Sequential Actions #

Sequential actions can be defined as a sequence of state transitions. The following is a part of a .fst script that starts a speech synthesis of “Hello” and then continues to say “How are you?” after waiting for the previous synthesis to finish.

Hoge foo1  KEY|1 SYNTH_START|0|slt_voice_normal|Hello!
foo1 foo2  SYNTH_EVENT_STOP|0 SYNTH_START|0|slt_voice_normal|How are you?

When the 1 key was pressed at state Hoge, the message to trigger the start message for speech synthesis is issued, and then it moves to state foo1. In state foo1, it waits for the speech synthesis end event SYTH_EVENT_STOP|0, and when that message comes, it issues the next speech synthesis message.

Note that transition will not block. it move to the next state just after issuing the output message, without waiting for the result of the message issued. So, if you want to wait for some action to occur, you write the message as a transition condition like above.

<eps> #

When you use the empty string <eps> at the third field (input), the action is executed immediately. For instance, you can start both speech synthesis and motion at the same time as shown below.

Hoge foo1  KEY|1 SYNTH_START|0|slt_voice_normal|Hello!
foo1 foo2  <eps> MOTION_ADD|0|greet|motions/action/ojigi.vmd

You can also use <eps> in the output to have no output.

Block style #

In .fst scripts, you often describe sequential state transitions to process a series of messages. For example, the following is a set of commands in .fst that successively sets the background, loads the model, sets the motion, and configures the camera from the boot time (initial state is “0”).

0  s1  <eps> STAGE|images/floor_green.png,images/back_white.png
s1 s2  <eps> MODEL_ADD|0|gene/Gene.pmd
s2 s3  MODEL_EVENT_ADD|0  MOTION_ADD|0|base|motions/wait/01_Wait.vmd|FULL|LOOP|ON|OFF
s3 ss  <eps> CAMERA|0,15.25,0|4.5,0,0|22.4|27.0

As seen above the format is redundant since the middle states are straight forward and no need to have their specific names.

In MMDAgent-EX, you can describe the set of single transition sequence as a block as follows. In this example, only the names of the first state and last state of this block should be written in the first line, and then follows the sequential processes with head indentation.

0  ss:
    <eps> STAGE|images/floor_green.png,images/back_white.png
    <eps> MODEL_ADD|0|gene/Gene.pmd
    MODEL_EVENT_ADD|0  MOTION_ADD|0|base|motions/wait/01_Wait.vmd|FULL|LOOP|ON|OFF
    <eps> CAMERA|0,15.25,0|4.5,0,0|22.4|27.0

Example of a Simple QA #

Let’s edit the main.fst in the Example to create a simple Q&A session.

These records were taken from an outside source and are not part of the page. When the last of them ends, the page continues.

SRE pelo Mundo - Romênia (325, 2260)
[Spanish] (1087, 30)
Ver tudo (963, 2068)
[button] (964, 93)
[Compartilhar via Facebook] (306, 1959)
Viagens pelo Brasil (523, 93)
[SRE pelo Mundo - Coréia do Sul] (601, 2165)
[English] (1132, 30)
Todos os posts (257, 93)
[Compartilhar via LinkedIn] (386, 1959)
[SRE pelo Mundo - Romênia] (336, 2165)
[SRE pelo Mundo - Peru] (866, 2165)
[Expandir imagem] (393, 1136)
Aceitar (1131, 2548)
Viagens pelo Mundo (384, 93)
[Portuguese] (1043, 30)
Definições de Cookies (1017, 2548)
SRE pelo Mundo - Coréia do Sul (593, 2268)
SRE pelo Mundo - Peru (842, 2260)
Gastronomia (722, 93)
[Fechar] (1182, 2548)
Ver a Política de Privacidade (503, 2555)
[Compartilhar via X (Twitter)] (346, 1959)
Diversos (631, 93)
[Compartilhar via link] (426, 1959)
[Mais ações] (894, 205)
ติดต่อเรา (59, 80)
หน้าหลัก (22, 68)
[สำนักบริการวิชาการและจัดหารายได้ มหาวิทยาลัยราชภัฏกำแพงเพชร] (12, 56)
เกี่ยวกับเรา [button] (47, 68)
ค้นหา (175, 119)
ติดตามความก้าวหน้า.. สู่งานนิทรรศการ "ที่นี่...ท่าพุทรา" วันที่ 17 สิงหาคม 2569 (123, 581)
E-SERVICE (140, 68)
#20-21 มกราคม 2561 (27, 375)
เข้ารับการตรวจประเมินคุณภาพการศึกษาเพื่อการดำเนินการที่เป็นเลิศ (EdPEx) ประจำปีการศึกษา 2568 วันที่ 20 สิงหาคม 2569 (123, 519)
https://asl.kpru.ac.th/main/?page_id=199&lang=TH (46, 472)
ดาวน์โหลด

Open main.fst of the Example in a text editor, and append the following part at the end. This is the simplest form of Q&A session, which says, “When a RECOG_EVENT_STOP message containing a voice recognition result is issued, issue a SYNTH_START message to instruct voice synthesis.”

LOOP LOOP:
    RECOG_EVENT_STOP|hello SYNTH_START|0|slt_voice_normal|"Hello! Nice to meet you!"
In .fst files, indentation matters. The first line of a block should have no indentation, and the following lines should be indented. The width of the indentation is up to you.

After editing, launch the content and try saying “Hello”. The agent will respond “Hello, nice to meet you!”

snapshot

Adding Facial Expression #

Let’s try to add expression to your speech. Start the facial motion at the same time as the speech. Add a new line at the end of the part you just added, as shown below.

LOOP LOOP:
    RECOG_EVENT_STOP|hello SYNTH_START|0|slt_voice_normal|"Hello! Nice to meet you!"
    <eps> MOTION_ADD|0|emote|gene/motion/03_smile.vmd|PART|ONCE

Save the .fst and give it a try. Close MMDAgent-EX and relaunch it, or reload it with the Shift+r key. Say “Hello” again and confirm that it responds with a smile.

Performing Facial Expressions and Actions Concurrently #

Let’s also perform actions along with the facial expressions. Add the bold line below above the line you just added.

LOOP LOOP:
    RECOG_EVENT_STOP|hello SYNTH_START|0|slt_voice_normal|"Hello! Nice to meet you!"
    <eps> MOTION_ADD|0|action|motions/action/ojigi.vmd|FULL|ONCE
    <eps> MOTION_ADD|0|emote|gene/motion/03_smile.vmd|PART|ONCE

After saving and reloading, say “Hello” and confirm that it bows while smiling.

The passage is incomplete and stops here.